In 2009, Cooley was appointed by the Chairman Peter Hargreaves as CEO of ITM Power PLC, a manufacturer of electrolysers for green hydrogen production. Cooley raised almost £500 million for ITM and in 2021 opened the world’s largest electrolyser manufacturing facility in Sheffield. Cooley served as a member of the UK Government’s Hydrogen Advisory Council and chaired the ESG Committee at RenewableUK. In total he has raised over £650 million in funding for UK cleantech ventures.

Since 2023, Cooley has held several non-executive roles, including Director at Cadent Gas and Board Member of the Cadent Foundation. He is currently Chairman of Light Science Technologies Holdings Plc, Chairman of CAP-XX Ltd., Non-Executive Director of Gelion plc. and Chairman of BYOHM.

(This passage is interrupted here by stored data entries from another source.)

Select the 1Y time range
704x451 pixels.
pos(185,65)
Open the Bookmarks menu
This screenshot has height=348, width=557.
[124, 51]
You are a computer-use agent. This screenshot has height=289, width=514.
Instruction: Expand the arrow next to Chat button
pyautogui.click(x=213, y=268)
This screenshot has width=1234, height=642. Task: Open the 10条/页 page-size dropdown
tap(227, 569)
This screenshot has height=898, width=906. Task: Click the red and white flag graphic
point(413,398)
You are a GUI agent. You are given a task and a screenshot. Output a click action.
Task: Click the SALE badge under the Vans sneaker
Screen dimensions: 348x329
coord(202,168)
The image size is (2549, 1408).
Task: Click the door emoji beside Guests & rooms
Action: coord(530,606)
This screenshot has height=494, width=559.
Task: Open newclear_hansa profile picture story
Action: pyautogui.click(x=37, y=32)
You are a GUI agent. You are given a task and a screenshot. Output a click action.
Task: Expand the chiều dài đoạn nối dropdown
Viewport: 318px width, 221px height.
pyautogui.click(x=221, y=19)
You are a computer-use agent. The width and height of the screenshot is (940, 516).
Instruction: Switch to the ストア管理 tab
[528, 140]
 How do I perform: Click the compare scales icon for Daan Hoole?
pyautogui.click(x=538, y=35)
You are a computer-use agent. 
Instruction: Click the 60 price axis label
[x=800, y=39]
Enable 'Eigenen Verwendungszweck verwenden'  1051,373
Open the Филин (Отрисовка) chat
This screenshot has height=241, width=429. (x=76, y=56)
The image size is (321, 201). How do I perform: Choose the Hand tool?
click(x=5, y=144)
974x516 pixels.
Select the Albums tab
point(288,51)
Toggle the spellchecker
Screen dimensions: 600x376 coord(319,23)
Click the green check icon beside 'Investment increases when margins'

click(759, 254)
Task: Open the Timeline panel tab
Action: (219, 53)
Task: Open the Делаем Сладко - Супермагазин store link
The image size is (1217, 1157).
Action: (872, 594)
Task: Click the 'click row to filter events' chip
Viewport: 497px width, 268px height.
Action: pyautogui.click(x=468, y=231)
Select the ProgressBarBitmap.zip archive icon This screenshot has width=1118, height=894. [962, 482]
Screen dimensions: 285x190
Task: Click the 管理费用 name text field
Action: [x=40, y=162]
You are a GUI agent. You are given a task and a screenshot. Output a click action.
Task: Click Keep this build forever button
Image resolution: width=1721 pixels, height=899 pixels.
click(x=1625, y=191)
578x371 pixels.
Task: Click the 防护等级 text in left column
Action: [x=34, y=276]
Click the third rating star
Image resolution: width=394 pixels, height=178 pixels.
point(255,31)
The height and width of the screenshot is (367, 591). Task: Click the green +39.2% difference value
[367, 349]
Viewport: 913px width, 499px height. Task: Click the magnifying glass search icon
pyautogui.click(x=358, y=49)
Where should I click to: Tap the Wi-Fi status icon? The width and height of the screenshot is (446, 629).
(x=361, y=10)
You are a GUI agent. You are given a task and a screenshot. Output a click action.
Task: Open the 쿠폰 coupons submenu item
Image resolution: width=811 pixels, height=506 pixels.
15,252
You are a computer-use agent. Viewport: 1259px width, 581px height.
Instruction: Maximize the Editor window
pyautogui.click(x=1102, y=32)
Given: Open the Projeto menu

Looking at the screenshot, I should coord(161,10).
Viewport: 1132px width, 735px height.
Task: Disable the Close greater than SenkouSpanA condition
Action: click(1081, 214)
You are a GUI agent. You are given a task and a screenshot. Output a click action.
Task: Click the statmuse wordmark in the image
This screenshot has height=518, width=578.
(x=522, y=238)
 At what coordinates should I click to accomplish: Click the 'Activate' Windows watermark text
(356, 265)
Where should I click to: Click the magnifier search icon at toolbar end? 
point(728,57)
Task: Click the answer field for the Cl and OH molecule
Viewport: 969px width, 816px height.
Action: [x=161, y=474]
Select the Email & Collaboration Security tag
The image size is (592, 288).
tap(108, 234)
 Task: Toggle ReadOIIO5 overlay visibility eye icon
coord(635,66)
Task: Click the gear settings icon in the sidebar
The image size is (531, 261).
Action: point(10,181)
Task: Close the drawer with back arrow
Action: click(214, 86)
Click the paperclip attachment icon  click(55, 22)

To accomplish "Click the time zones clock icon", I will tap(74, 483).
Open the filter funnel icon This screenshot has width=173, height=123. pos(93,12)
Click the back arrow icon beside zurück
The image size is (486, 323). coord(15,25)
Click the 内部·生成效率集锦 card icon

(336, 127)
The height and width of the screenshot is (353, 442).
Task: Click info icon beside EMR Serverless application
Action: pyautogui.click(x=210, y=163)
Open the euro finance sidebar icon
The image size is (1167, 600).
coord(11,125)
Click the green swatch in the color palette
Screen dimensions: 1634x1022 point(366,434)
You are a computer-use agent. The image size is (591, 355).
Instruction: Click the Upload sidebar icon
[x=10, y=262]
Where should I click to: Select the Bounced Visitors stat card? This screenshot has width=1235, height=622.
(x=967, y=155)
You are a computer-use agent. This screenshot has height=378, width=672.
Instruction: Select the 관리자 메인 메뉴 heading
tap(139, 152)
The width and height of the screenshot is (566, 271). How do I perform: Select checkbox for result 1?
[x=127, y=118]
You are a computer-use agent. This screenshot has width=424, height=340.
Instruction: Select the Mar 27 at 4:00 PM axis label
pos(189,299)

== Academic and professional recognition ==
Cooley holds the title of Honorary Professor at Brunel University, London and is Honorary Industrial Professor at the University of Bristol and Strategic Advisory Board Member of The Cabot Institute for the Environment. He is a Fellow of the Institute of Materials, Minerals and Mining (FIMMM), the Institution of Engineering and Technology (FIET), and the Energy Institute (FEI). He received the Bessemer Society Lifetime Fellowship Award and has been named multiple times in the GreenFleet 100 list recognising his contributions to the decarbonisation of transport.

== Other activities ==
Cooley is a Trustee and Board Member of the Arcola Theatre, a Business Mentor for The King's Trust and the Institute of Directors and a Patron of the anti-litter charity CleanupUK.

== Personal life ==
Cooley divides his time between Yorkshire and Oxfordshire, where he lives with his wife and daughter.